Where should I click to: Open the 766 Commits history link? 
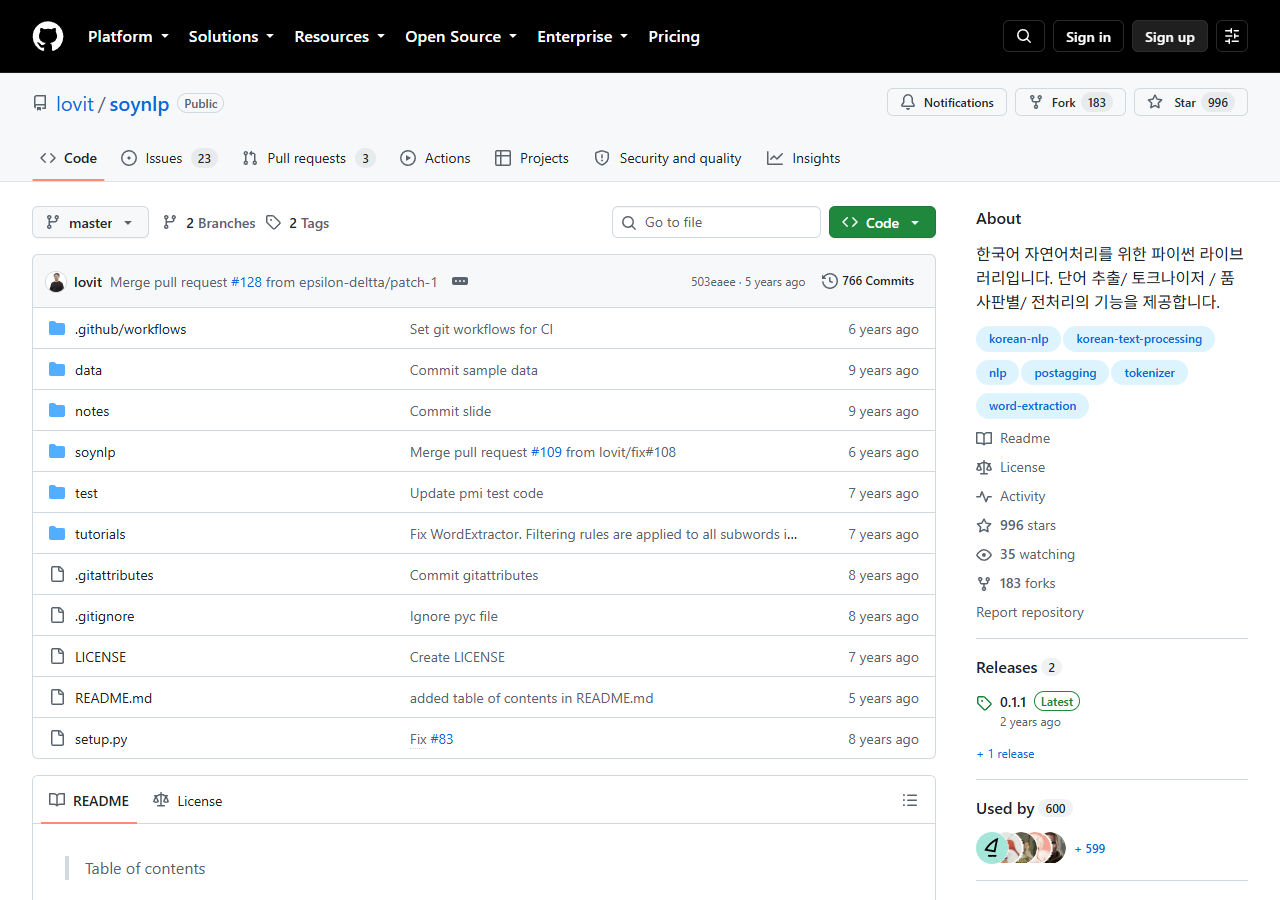tap(868, 281)
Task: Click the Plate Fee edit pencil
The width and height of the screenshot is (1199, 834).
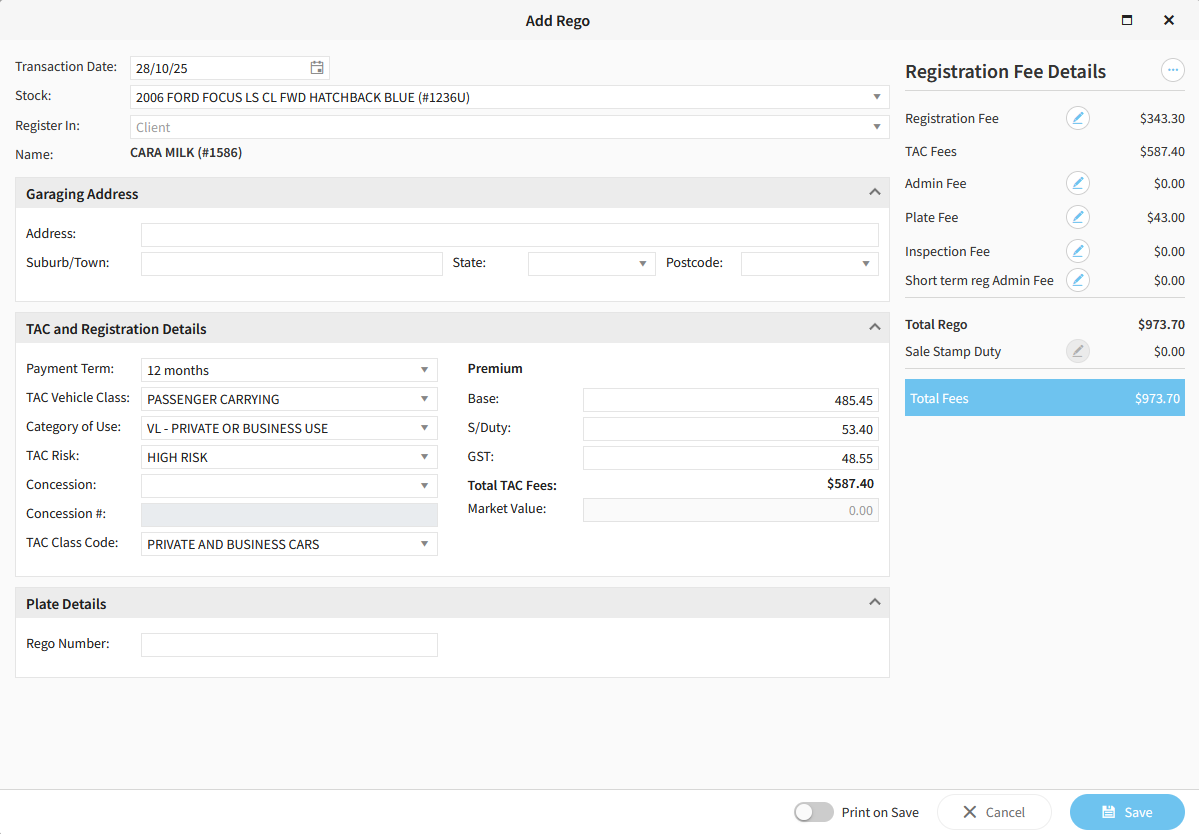Action: coord(1077,217)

────────────────────

● What the task asks
Transcribe every entry exactly, leaving out the pictures.

● Result of the task
Where should I click to: Open the 766 Commits history link? 
tap(868, 281)
Task: Click the Plate Fee edit pencil
The width and height of the screenshot is (1199, 834).
Action: coord(1077,217)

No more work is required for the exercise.